[DATA IN THIS EXERCISE — start]

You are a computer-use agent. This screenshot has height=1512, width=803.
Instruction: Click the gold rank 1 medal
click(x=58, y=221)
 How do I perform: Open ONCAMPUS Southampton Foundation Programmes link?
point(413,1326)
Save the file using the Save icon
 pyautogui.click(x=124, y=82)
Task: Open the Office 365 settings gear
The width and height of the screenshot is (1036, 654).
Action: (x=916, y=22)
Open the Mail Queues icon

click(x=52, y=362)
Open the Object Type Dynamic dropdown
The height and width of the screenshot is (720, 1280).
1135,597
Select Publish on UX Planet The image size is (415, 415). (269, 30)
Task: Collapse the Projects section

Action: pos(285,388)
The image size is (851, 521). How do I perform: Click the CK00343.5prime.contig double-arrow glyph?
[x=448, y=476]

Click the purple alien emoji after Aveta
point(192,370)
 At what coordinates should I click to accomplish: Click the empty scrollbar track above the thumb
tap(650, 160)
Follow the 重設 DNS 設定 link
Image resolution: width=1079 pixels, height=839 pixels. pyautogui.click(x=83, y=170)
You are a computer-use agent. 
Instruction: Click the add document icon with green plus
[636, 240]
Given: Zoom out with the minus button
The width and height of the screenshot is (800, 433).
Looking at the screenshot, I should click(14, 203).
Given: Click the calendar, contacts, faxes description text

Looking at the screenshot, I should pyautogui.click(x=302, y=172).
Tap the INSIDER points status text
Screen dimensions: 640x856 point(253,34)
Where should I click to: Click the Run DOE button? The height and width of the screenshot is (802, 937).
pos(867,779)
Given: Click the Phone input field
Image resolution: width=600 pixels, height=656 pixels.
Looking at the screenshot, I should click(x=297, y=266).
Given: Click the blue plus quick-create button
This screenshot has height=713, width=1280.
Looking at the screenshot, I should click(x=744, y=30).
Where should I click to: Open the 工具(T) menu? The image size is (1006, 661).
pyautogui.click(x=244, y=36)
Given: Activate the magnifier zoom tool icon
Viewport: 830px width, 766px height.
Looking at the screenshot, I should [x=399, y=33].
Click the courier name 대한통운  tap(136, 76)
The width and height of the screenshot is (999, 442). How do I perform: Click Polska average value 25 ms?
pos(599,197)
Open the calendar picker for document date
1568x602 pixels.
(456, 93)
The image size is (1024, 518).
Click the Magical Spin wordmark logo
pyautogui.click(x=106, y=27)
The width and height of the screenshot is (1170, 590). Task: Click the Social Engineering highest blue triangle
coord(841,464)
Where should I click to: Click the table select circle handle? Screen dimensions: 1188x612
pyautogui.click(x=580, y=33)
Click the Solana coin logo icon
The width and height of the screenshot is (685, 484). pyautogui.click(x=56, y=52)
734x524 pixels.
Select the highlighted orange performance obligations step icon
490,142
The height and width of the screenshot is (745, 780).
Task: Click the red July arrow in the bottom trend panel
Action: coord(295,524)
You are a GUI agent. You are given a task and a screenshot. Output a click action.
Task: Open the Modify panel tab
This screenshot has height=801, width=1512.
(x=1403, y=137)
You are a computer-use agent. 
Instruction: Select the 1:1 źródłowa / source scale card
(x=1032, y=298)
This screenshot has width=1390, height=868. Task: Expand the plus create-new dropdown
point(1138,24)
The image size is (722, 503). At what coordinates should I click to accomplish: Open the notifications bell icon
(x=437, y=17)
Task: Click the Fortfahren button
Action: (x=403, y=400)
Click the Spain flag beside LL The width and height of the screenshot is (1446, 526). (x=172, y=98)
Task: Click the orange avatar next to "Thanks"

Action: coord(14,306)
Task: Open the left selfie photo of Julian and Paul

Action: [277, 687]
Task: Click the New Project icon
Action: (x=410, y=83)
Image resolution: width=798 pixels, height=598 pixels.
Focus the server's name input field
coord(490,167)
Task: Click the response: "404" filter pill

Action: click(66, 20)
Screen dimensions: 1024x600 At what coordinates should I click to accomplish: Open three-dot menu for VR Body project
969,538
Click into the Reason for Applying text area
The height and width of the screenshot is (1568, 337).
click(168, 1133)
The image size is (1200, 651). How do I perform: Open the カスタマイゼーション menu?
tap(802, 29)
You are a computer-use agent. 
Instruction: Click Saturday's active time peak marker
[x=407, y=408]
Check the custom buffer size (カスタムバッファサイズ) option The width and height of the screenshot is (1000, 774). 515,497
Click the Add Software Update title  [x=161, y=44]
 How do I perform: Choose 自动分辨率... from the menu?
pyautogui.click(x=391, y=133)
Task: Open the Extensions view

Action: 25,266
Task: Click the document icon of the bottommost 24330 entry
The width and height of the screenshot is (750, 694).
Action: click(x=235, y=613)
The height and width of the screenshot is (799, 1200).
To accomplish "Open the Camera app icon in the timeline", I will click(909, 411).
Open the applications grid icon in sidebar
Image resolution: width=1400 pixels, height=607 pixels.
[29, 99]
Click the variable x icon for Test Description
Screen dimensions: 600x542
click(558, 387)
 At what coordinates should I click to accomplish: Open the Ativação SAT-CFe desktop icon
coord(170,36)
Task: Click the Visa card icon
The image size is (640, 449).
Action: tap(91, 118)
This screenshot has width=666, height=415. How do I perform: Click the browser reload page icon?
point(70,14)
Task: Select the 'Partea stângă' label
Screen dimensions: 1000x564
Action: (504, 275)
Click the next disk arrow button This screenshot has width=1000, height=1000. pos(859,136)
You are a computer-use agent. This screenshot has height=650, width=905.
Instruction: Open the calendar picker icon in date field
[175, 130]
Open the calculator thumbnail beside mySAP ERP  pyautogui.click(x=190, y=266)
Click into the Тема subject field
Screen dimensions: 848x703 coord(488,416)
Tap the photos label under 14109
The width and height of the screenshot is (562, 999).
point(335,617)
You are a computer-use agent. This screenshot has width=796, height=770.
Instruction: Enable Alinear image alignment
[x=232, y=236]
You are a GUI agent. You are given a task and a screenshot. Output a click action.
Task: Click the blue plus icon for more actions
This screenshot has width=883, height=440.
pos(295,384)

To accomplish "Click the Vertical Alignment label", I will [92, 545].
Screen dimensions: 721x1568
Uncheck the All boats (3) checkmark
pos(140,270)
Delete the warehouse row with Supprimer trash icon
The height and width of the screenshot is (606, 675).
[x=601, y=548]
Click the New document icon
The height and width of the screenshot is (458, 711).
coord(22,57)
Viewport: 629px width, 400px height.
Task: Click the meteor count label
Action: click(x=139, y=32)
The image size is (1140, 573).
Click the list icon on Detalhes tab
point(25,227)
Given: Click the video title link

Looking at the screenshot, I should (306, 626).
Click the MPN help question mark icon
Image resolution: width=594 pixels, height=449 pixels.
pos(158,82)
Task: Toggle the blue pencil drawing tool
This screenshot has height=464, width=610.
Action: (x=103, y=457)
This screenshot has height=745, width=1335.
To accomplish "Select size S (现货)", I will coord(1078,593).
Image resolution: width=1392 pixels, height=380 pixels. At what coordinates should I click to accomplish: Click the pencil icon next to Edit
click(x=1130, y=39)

[DATA IN THIS EXERCISE — finish]

Retype every line up to and including the one that contains "Task: Open the Office 365 settings gear", beginning at the first line of the records, with no edits.

__EXERCISE RESPONSE__.
You are a computer-use agent. This screenshot has height=1512, width=803.
Instruction: Click the gold rank 1 medal
click(x=58, y=221)
 How do I perform: Open ONCAMPUS Southampton Foundation Programmes link?
point(413,1326)
Save the file using the Save icon
 pyautogui.click(x=124, y=82)
Task: Open the Office 365 settings gear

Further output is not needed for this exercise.